**Supplied passage:**
Now, Verve Records have released two of Hayes's old albums on CD as the first titles in their new "Redial" series of classic British jazz, which also promises to make available the legendary recordings of Jamaican saxophonist Joe Harriott, who arrived at a form of free jazz at the same time, but quite independently of, Ornette Coleman. The Hayes albums, Late Spot at Scott's, and Down In The Village, (Redial, CD) are both quintet dates from sessions recorded live at Ronnie Scott's club over two nights in 1962, and the original records on the Fontana label have become among the most sought after of all British vinyl artefacts.

The music is in a hard bop, Jazz Messengers, vein (Hayes had formed the British riposte to Blakey's Messengers, the Jazz Couriers, with Ronnie Scott in 1957), but Hayes's arrangements are both distinctive and effective, and his playing on tenor and soprano sax marvellously fluent. Occasional features for his vibes offer a fine and mellow contrast, and Jimmy Deuchar's trumpet sounds as sharp as a razor. Like the soundtrack to an imaginary Soho film noir, the music summons up a lost world of narrow-lapelled suits, ex-National Service skivers, and cool American music played heroically against the very grey grain of Macmillan's pre-Beetles England.

**Data extract:**
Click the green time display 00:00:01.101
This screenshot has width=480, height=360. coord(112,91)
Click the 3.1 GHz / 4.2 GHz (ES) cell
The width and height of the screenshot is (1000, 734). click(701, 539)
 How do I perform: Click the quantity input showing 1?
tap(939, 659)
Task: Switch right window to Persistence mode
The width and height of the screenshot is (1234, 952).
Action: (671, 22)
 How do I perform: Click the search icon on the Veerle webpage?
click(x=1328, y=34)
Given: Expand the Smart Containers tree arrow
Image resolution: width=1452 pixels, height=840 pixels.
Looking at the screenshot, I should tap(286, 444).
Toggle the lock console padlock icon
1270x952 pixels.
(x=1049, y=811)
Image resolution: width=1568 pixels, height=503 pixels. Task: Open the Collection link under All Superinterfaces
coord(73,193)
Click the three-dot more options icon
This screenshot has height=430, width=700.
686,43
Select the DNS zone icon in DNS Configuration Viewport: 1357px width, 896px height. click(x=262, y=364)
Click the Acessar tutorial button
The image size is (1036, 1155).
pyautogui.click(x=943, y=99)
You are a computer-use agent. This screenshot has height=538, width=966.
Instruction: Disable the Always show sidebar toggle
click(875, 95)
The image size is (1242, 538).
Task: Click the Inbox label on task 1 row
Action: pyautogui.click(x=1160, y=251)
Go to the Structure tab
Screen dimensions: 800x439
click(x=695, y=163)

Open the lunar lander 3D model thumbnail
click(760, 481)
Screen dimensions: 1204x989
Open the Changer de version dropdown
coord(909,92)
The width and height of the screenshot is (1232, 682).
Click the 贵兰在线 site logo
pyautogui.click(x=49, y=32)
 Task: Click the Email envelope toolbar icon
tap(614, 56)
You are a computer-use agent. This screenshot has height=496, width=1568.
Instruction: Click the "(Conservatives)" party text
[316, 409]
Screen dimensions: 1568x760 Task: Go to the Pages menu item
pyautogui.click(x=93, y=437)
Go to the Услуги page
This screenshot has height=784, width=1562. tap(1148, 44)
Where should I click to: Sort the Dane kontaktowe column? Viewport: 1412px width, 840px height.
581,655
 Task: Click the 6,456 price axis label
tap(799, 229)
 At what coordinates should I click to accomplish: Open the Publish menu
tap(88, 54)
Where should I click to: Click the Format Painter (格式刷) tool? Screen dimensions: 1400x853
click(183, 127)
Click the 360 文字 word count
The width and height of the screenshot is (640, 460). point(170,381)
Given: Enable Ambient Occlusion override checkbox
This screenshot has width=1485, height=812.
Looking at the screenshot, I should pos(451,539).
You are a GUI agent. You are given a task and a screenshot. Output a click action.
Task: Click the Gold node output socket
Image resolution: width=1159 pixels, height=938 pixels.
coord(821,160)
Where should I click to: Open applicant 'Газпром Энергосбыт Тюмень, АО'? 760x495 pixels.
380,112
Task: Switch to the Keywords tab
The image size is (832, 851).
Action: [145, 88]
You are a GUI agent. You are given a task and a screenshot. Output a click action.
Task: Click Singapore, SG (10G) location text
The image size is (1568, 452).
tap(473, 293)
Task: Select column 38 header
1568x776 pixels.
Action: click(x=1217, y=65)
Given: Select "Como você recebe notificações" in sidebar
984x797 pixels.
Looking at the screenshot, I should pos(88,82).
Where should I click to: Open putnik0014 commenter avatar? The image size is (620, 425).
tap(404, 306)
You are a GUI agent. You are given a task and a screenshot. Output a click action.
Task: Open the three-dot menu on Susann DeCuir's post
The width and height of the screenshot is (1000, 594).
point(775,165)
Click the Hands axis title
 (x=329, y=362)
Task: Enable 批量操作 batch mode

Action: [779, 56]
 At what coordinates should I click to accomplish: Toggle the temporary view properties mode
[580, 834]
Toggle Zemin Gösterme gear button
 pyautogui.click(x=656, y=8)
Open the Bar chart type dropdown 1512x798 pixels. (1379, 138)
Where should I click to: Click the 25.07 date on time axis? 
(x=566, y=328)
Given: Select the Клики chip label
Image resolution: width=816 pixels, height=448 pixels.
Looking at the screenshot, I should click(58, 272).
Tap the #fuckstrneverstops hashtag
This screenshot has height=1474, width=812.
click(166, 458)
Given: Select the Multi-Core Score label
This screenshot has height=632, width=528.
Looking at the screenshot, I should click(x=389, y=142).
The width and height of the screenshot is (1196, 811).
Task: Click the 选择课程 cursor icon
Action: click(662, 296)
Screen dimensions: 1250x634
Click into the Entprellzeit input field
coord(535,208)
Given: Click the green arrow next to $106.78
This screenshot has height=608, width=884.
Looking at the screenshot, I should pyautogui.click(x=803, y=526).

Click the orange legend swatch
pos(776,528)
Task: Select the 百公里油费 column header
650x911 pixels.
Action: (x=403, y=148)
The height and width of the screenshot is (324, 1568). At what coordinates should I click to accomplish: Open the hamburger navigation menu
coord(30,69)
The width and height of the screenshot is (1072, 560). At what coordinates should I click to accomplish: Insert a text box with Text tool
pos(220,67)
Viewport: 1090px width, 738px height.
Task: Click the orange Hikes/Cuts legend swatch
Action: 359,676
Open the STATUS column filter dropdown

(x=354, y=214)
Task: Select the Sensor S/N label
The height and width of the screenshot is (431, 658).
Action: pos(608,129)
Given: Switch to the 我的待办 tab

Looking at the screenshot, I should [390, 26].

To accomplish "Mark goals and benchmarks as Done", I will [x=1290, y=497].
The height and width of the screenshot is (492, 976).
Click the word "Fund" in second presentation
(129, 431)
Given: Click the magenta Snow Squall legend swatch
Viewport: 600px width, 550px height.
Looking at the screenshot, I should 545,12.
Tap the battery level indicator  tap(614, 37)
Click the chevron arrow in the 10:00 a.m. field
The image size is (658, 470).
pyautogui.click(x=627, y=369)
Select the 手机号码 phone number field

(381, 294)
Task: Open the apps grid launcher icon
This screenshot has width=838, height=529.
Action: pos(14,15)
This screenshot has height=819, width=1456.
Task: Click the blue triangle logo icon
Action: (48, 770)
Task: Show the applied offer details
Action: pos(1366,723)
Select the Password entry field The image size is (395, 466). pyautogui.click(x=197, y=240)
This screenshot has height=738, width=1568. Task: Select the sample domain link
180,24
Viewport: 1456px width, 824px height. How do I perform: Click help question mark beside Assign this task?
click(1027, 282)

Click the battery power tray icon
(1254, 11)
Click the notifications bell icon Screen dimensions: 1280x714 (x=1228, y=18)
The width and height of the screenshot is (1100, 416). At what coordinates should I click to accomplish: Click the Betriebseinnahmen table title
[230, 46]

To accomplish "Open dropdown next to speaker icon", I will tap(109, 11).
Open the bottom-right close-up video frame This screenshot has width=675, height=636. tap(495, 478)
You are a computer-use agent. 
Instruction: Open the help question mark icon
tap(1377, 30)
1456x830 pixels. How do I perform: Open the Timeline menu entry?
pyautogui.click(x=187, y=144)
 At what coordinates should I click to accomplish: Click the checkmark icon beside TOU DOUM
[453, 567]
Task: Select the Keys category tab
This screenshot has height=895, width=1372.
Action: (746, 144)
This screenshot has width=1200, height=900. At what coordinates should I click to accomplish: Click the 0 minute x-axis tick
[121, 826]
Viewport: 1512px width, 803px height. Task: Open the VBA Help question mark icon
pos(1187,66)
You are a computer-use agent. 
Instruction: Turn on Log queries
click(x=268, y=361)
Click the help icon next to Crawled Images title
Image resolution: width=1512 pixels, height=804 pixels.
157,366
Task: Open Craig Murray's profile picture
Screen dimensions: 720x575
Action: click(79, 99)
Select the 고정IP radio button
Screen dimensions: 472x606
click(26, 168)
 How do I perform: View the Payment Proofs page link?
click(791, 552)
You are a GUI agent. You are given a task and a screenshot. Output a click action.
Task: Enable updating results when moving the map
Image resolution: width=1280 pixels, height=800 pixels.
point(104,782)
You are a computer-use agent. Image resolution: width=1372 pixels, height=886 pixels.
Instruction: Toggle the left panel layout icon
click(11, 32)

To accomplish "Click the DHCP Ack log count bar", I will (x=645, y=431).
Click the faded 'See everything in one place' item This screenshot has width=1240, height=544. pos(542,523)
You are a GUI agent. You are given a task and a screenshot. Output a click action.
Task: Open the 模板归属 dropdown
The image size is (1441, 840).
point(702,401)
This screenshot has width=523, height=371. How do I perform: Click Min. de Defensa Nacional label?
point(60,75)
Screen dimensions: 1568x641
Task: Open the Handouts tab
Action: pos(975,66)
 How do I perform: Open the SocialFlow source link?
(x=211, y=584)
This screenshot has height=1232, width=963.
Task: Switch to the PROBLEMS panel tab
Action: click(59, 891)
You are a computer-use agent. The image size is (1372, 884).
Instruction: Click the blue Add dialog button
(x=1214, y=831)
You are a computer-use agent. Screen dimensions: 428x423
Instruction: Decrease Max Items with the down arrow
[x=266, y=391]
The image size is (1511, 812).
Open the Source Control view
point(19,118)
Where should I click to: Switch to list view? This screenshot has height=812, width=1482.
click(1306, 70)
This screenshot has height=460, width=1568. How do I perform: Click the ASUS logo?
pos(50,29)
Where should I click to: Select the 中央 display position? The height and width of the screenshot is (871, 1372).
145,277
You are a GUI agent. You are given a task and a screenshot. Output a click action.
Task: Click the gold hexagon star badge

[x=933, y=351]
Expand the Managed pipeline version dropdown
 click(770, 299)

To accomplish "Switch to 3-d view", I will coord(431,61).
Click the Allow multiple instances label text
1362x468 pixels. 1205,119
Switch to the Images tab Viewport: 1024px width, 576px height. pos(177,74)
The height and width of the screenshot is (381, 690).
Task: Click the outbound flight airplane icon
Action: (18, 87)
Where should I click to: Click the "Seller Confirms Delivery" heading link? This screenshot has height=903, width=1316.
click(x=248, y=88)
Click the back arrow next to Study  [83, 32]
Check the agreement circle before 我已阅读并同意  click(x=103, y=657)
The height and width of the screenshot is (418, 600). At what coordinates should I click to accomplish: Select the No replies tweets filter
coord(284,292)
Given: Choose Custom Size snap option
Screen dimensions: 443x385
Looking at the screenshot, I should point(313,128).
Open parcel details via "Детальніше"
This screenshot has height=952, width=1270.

**Stated problem:** In the passage about the Hayes reissues, who plays trumpet on the recordings?

**Exercise output:** Jimmy Deuchar